## Task statement
Number the rows below as a list, leaving out any blank lines.

## Records for this exercise
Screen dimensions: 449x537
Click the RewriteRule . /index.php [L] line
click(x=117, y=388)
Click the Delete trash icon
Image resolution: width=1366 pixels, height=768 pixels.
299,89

## The reply
1. Screen dimensions: 449x537
2. Click the RewriteRule . /index.php [L] line
3. click(x=117, y=388)
4. Click the Delete trash icon
5. Image resolution: width=1366 pixels, height=768 pixels.
6. 299,89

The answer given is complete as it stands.